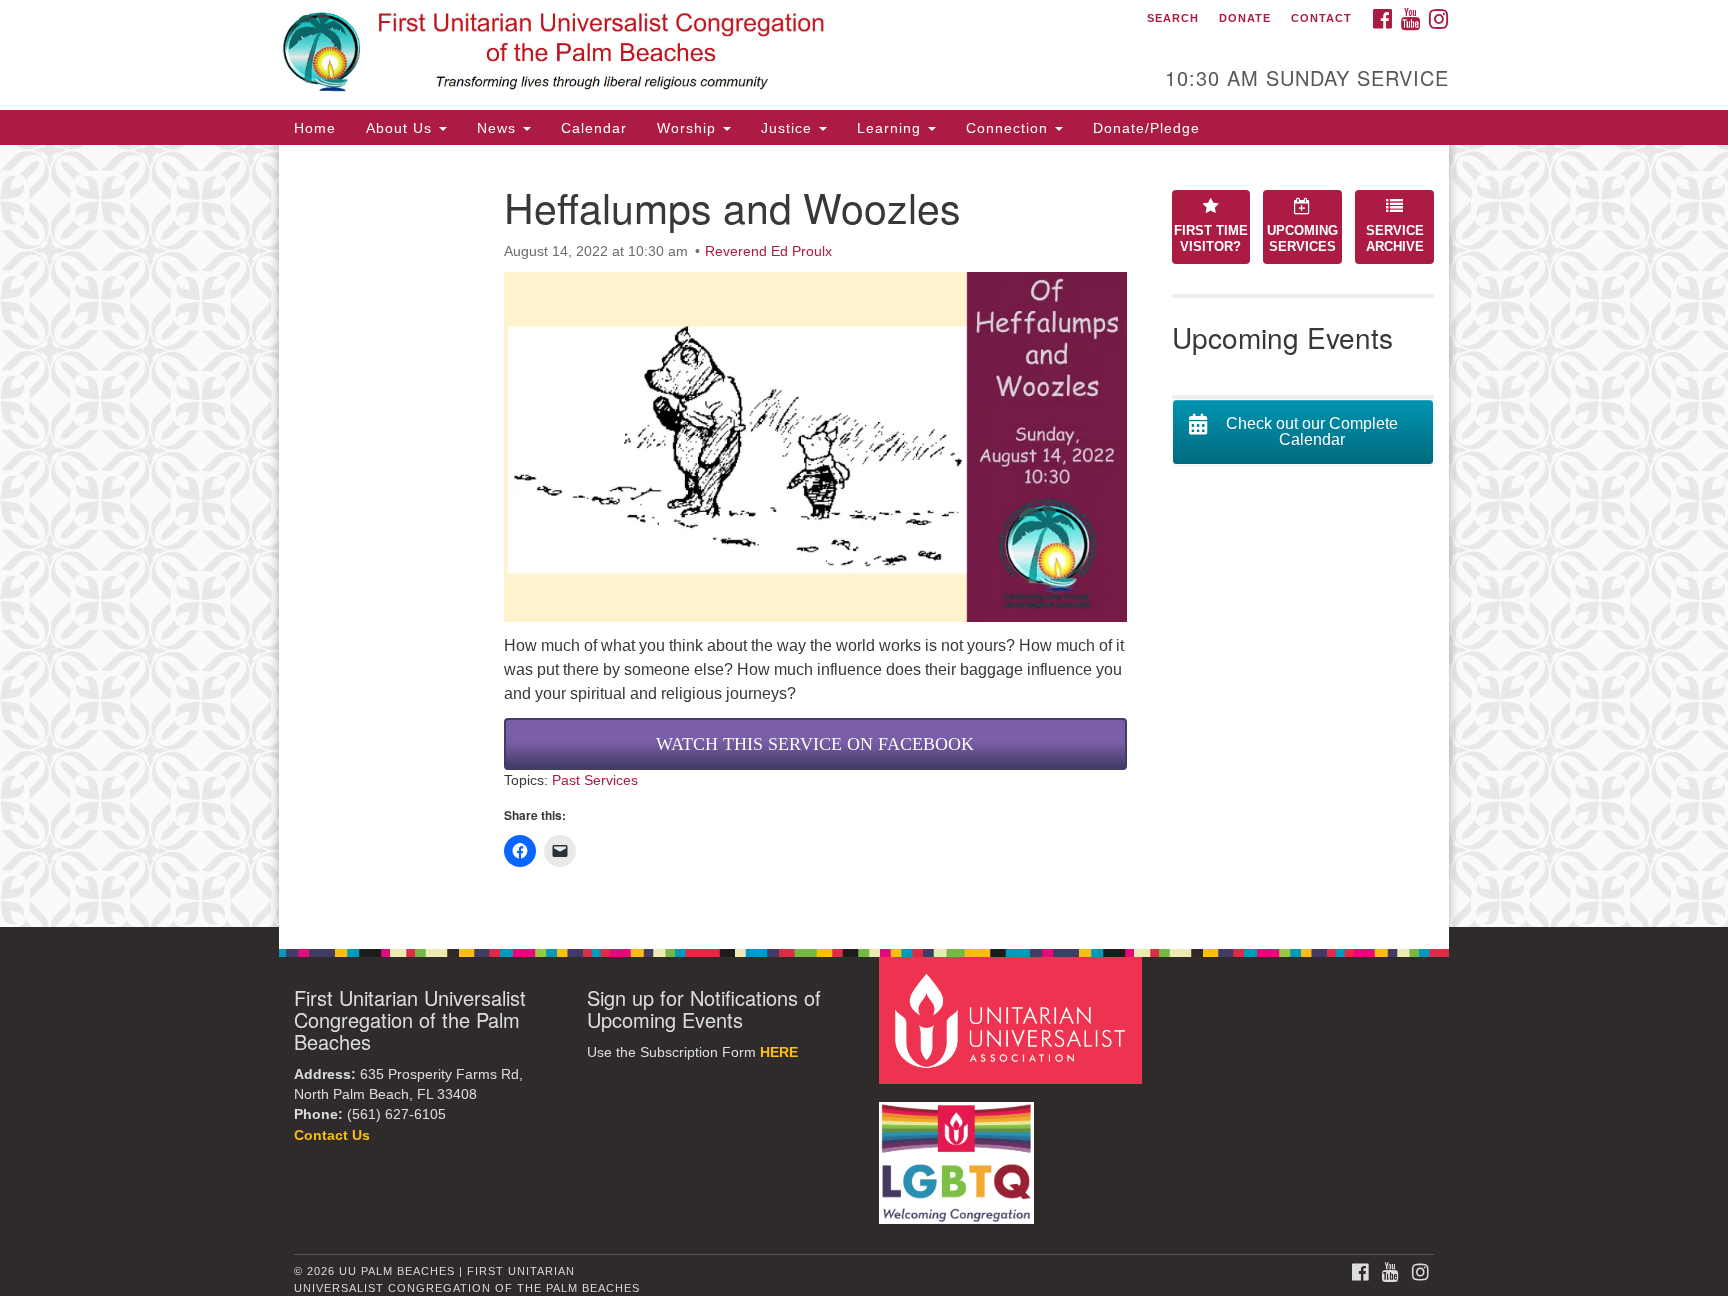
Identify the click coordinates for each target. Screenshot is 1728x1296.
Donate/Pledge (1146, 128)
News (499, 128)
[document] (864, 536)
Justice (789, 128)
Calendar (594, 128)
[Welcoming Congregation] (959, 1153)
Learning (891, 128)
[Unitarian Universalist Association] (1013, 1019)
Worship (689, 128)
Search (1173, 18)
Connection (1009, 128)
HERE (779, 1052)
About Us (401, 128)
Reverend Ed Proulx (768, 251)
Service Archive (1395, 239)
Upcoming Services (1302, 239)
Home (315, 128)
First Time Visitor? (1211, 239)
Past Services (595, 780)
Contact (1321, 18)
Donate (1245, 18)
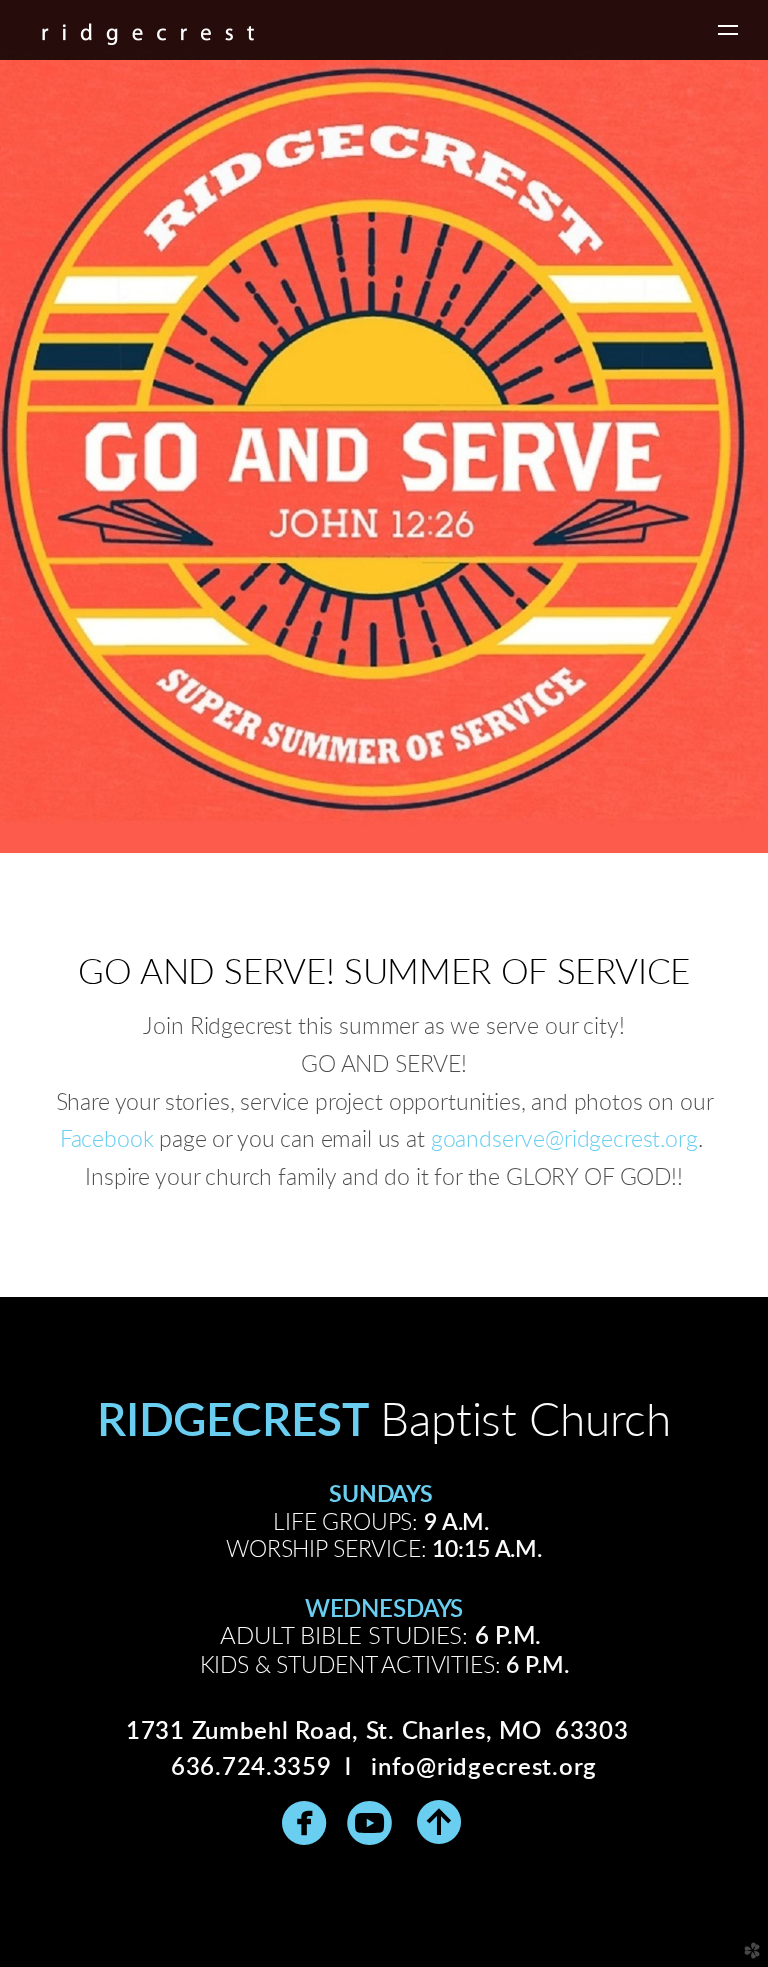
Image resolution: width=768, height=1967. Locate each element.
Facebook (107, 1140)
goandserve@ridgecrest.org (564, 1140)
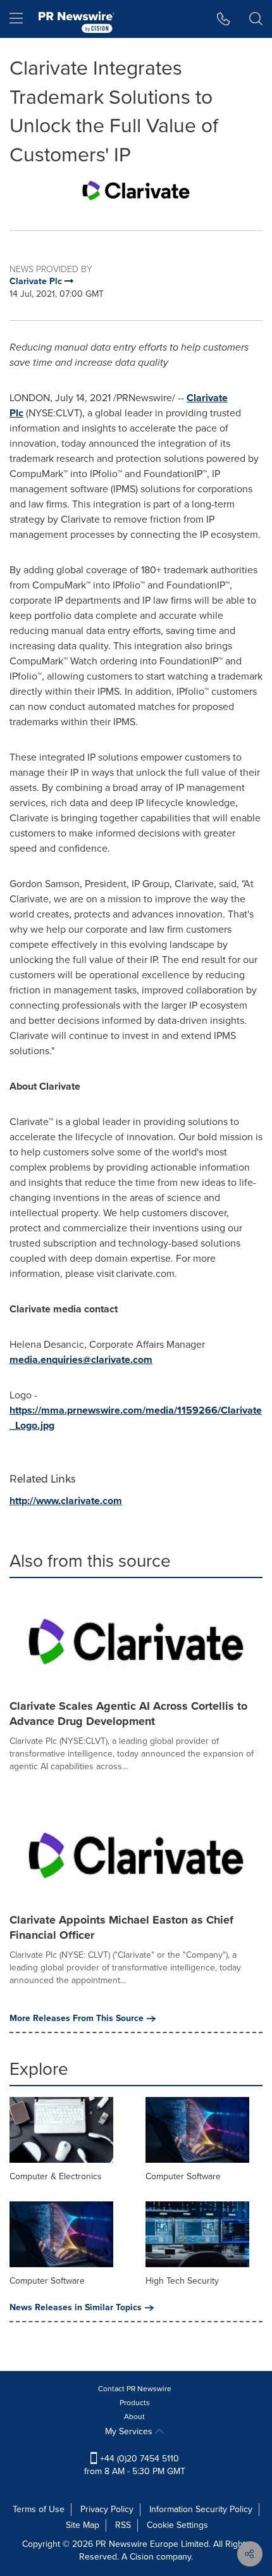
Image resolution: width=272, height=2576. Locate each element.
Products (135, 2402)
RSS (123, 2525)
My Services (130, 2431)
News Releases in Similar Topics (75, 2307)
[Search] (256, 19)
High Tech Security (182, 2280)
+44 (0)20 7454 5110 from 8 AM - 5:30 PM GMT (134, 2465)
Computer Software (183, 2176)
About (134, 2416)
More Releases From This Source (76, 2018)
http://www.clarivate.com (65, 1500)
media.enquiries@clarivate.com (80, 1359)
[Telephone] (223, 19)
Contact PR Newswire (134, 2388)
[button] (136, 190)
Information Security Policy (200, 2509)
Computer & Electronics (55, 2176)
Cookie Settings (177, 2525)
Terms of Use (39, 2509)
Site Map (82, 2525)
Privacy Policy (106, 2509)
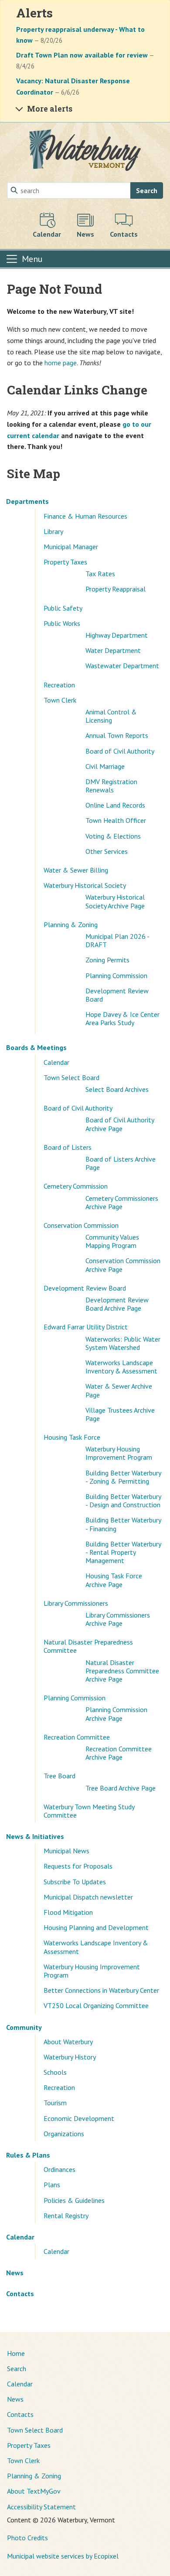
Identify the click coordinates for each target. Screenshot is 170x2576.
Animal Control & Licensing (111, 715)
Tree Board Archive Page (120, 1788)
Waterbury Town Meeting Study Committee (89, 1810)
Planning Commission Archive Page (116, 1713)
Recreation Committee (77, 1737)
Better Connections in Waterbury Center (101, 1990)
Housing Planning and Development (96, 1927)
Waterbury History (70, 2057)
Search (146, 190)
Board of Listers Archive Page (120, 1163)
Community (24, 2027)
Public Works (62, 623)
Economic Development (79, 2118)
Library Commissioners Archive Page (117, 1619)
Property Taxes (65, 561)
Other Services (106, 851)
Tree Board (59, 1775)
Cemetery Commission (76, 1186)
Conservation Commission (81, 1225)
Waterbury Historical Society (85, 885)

-- Your goal --
Leave out the pictures and print each record exactly as it stands.

-- Solution for this exercise --
Identify the click coordinates for each target. Screenshot is 1728x1296.
Donate/Pledge (1146, 128)
News (499, 128)
[document] (864, 536)
Justice (789, 128)
Calendar (594, 128)
[Welcoming Congregation] (959, 1153)
Learning (891, 128)
[Unitarian Universalist Association] (1013, 1019)
Worship (689, 128)
Search (1173, 18)
Connection (1009, 128)
HERE (779, 1052)
About Us (401, 128)
Reverend Ed Proulx (768, 251)
Service Archive (1395, 239)
Upcoming Services (1302, 239)
Home (315, 128)
First Time Visitor? (1211, 239)
Past Services (595, 780)
Contact (1321, 18)
Donate (1245, 18)
Image resolution: width=768, height=1967. Locate each element.
Facebook (107, 1140)
goandserve@ridgecrest.org (564, 1140)
Image resolution: width=272, height=2576. Locate each element.
Products (135, 2402)
RSS (123, 2525)
My Services (130, 2431)
News Releases in Similar Topics (75, 2307)
[Search] (256, 19)
High Tech Security (182, 2280)
+44 (0)20 7454 5110 from 8 AM - 5:30 PM GMT (134, 2465)
Computer Software (183, 2176)
About (134, 2416)
More Releases From This Source (76, 2018)
http://www.clarivate.com (65, 1500)
media.enquiries@clarivate.com (80, 1359)
[Telephone] (223, 19)
Contact PR Newswire (134, 2388)
[button] (136, 190)
Information Security Policy (200, 2509)
Computer & Electronics (55, 2176)
Cookie Settings (177, 2525)
Terms of Use (39, 2509)
Site Map (82, 2525)
Privacy Policy (106, 2509)
Identify the click coordinates for each target. Screenshot is 170x2576.
Animal Control & Licensing (111, 715)
Tree Board Archive Page (120, 1788)
Waterbury Town Meeting Study Committee (89, 1810)
Planning Commission Archive Page (116, 1713)
Recreation Committee (77, 1737)
Better Connections in Waterbury Center (101, 1990)
Housing Planning and Development (96, 1927)
Waterbury History (70, 2057)
Search (146, 190)
Board of Listers Archive Page (120, 1163)
Community (24, 2027)
Public Works (62, 623)
Economic Development (79, 2118)
Library Commissioners Archive Page (117, 1619)
Property Taxes (65, 561)
Other Services (106, 851)
Tree Board (59, 1775)
Cemetery Commission (76, 1186)
Conservation Commission (81, 1225)
Waterbury Historical Society (85, 885)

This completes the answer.